Cassazione penale Sez. VI sentenza n. 1295 del 2 giugno 1994

(2 massime)

(massima n. 1)

Il pericolo di fuga che legittima una misura cautelare deve essere, secondo l'art. 274, lett. b), c.p.p., «concreto», ossia oggettivo ed effettivo, nel senso di trovare uno stretto legame nella realtà di fatto. Ciò implica che la ragionevole valutazione del giudice sulla probabilità che l'indagato possa far perdere le proprie tracce e sottrarsi all'eventuale consegna allo Stato richiedente (art. 714, comma 2, ultima parte c.p.p.), debba essere ancorato ad elementi reali e non eventuali ed ipotetici, secondo le astratte possibilità degli accadimenti umani.

(massima n. 2)

Nel procedimento di estradizione, se è vero che la condotta processuale dell'indagato può fornire significativi elementi di valutazione, non può assumersi come unica ragione di prognosi negativa l'ordinario e fisiologico esercizio di una facoltà riconosciuta dall'ordinamento giuridico.

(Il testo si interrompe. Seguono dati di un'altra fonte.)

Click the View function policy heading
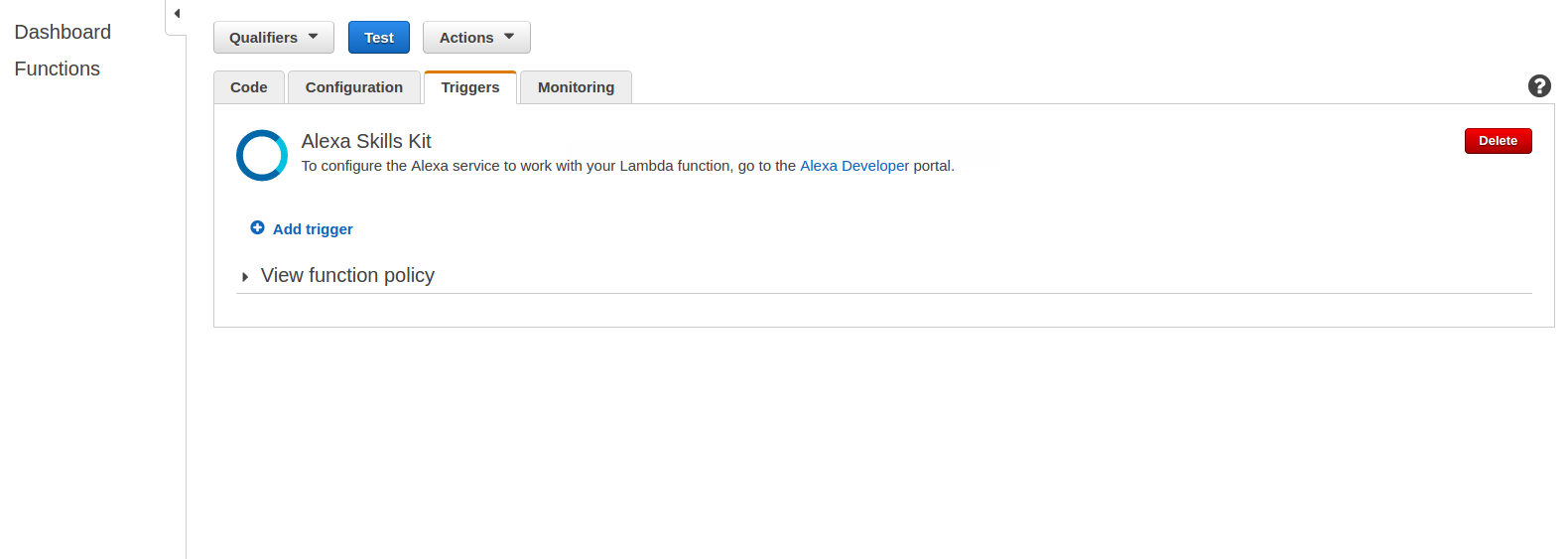[x=347, y=276]

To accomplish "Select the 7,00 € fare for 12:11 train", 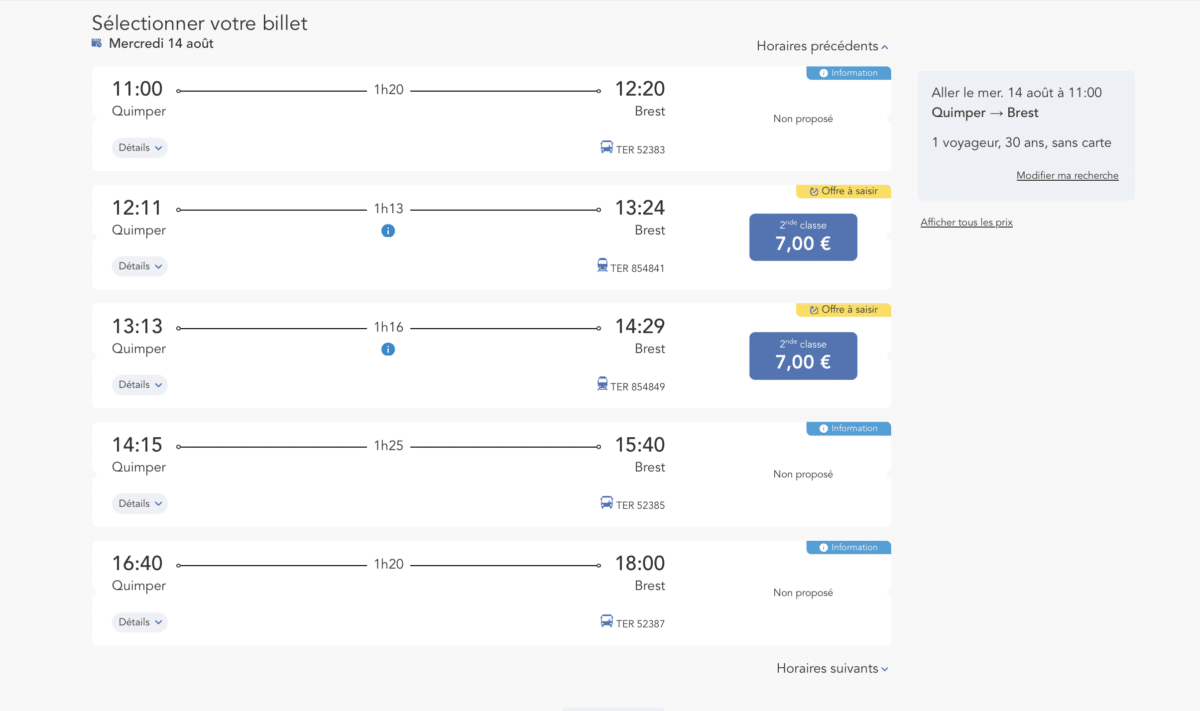I will tap(803, 237).
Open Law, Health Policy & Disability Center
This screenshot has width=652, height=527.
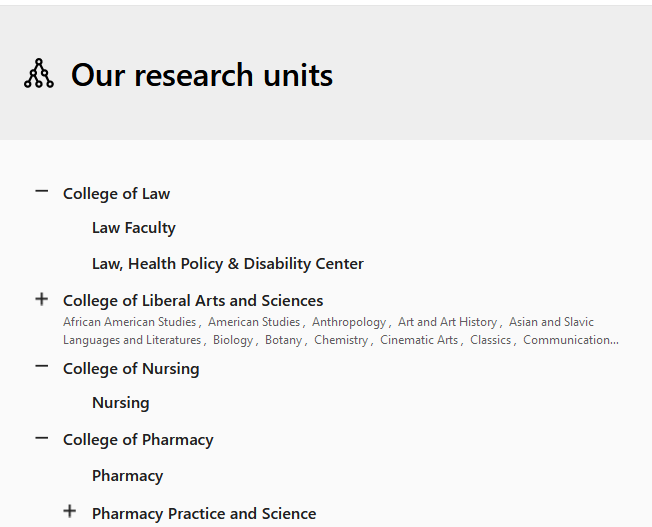pyautogui.click(x=227, y=264)
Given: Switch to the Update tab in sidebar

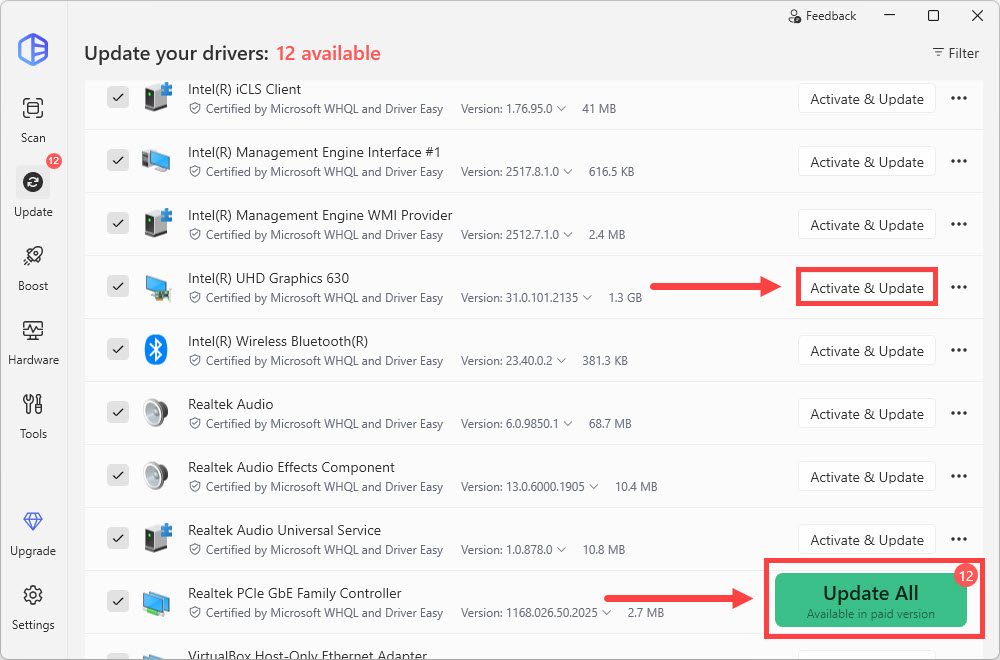Looking at the screenshot, I should (x=33, y=193).
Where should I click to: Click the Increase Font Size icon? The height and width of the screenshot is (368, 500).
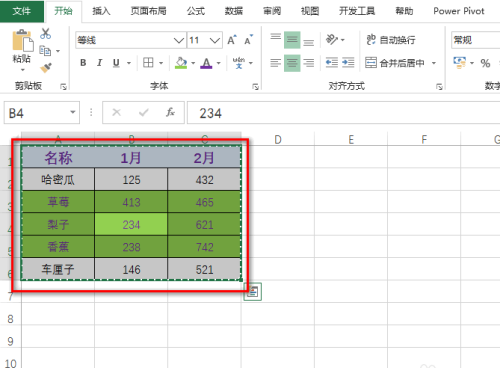[x=232, y=40]
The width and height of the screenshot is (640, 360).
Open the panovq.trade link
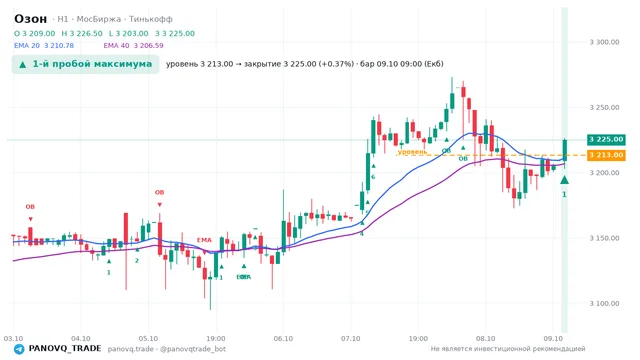tap(131, 349)
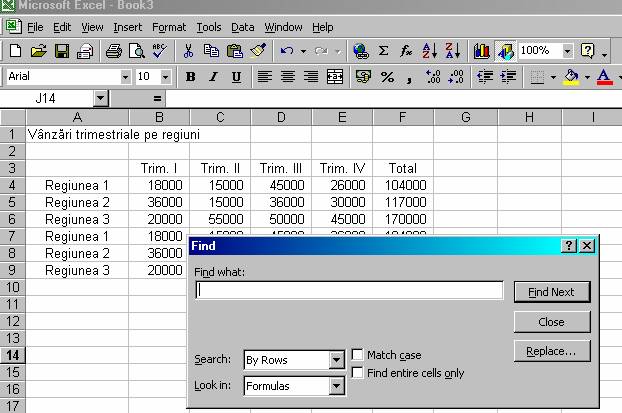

Ne consegue che non può essere valutato, ai fini della adozione delle misure coercitive di cui all'art. 714 c.p.p., come elemento sintomatico della volontà di fuga il mancato consenso ad essere estradato, non sussistendo per l'indagato alcun dovere ed onere di consentire alla richiesta di estradizione (art. 701 c.p.p.).